Govt needs to address the widening gap between investment and consumption.
The Reserve Bank of India’s strategy is working. The real Gross Domestic Product (GDP) growth eased to 7.8 per cent y-o-y in the first quarter of 2011, below the government’s projection and consensus estimates of economists. While a slowdown was imminent due to the high base of 9.4 per cent growth clocked in the corresponding period last year, this fall is not only due to a high base but a slowdown in investments.
Growth has fallen below the psychologically important barrier of eight per cent, a benchmark threshold for foreign investors chasing growth outside their countries. In 2010-11, the real GDP has risen 8.5 per cent, below the advance estimate of 8.6 per cent, claim economists.
The sharp moderation in the GDP growth has been caused primarily by a slowdown in investment activity. From agriculture to manufacturing, everything slowed in this quarter. The agricultural growth eased to 7.5 per cent, while industrial output came in at 5.5 per cent. The mining and construction activity also slowed down.
Investment growth slowed noticeably (0.4 per cent against 7.8 per cent in the previous quarter). Despite the investment activity coming to a standstill, the engines of the economy have been kept alive by private consumption and net exports, which together contributed 84 per cent to growth during this quarter.
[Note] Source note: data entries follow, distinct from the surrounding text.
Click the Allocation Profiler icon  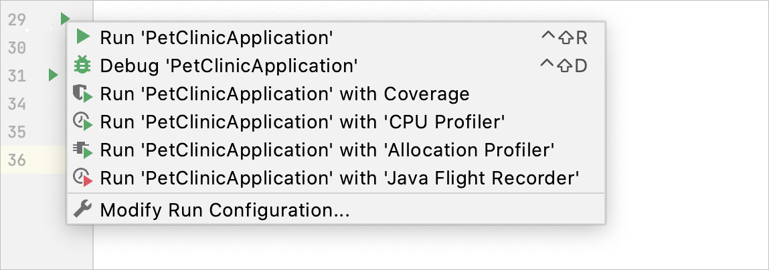pos(83,150)
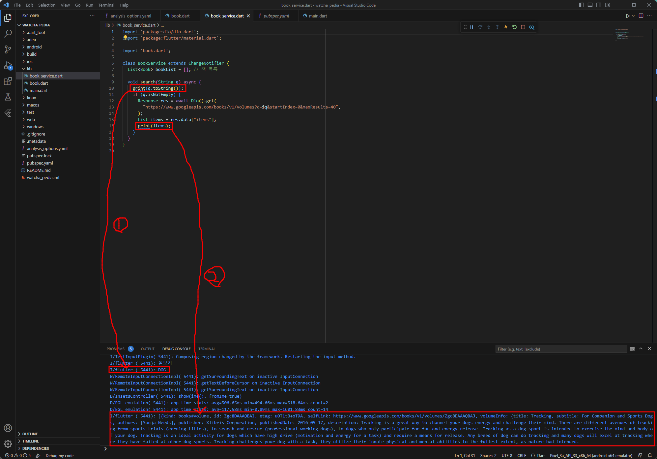Open Widget Inspector from debug toolbar
Screen dimensions: 657x459
tap(532, 27)
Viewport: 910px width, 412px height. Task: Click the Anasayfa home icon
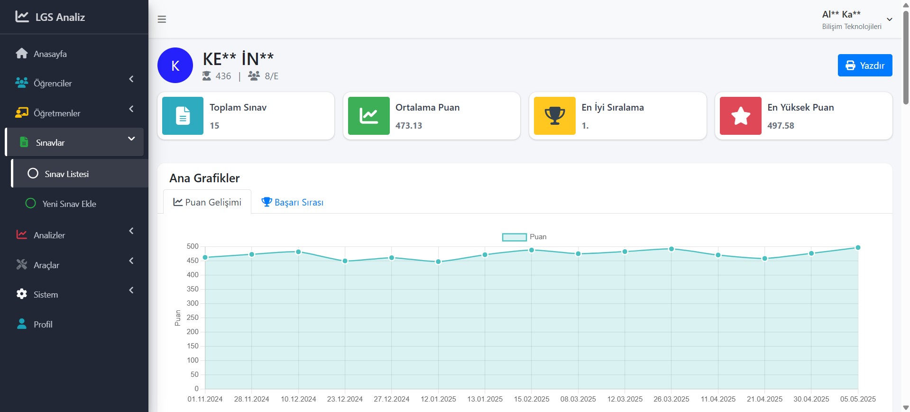click(22, 54)
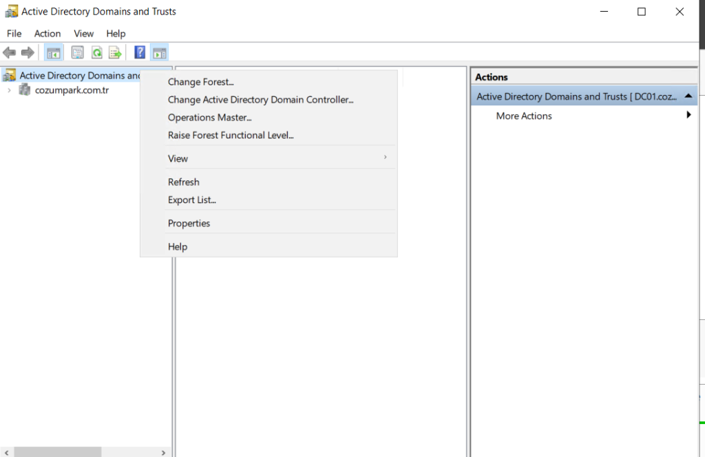Click the Active Directory Domains and Trusts root icon
The width and height of the screenshot is (705, 457).
[10, 76]
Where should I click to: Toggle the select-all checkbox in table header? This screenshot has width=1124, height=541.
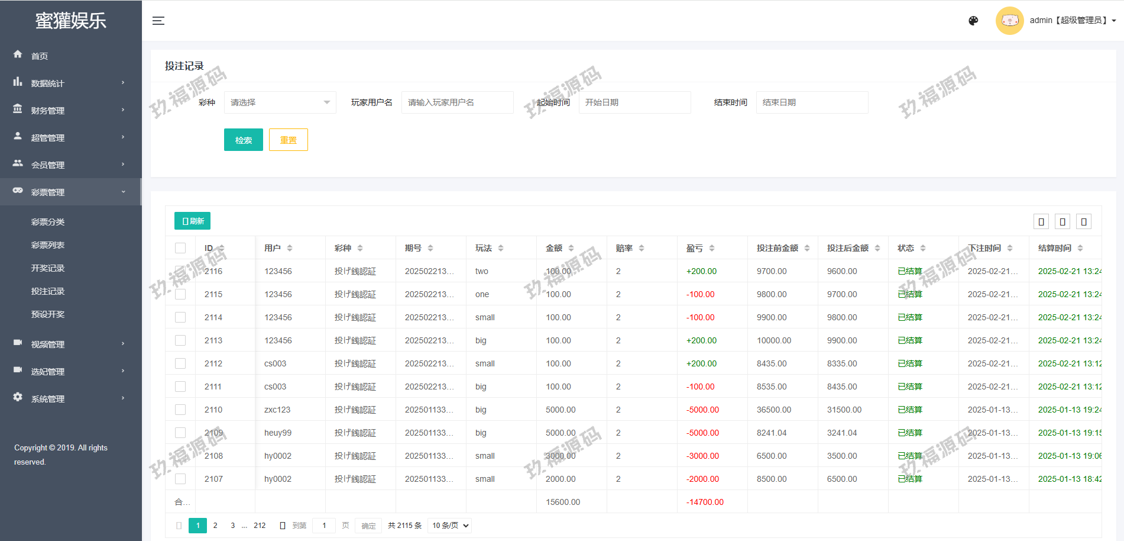tap(180, 248)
Interestingly, private consumption moderated to a still robust eight per cent in Q1, due to solid growth in disposable incomes, while government consumption notched up to 4.9 per cent in the same period.
According to Sonal Varma, chief economist at Nomura, “Continued high inflation, rising interest rates and supply-chain disruptions due to the crises in Japan are likely to result in the real GDP growth remaining sub-eight per cent in the next two-quarters.”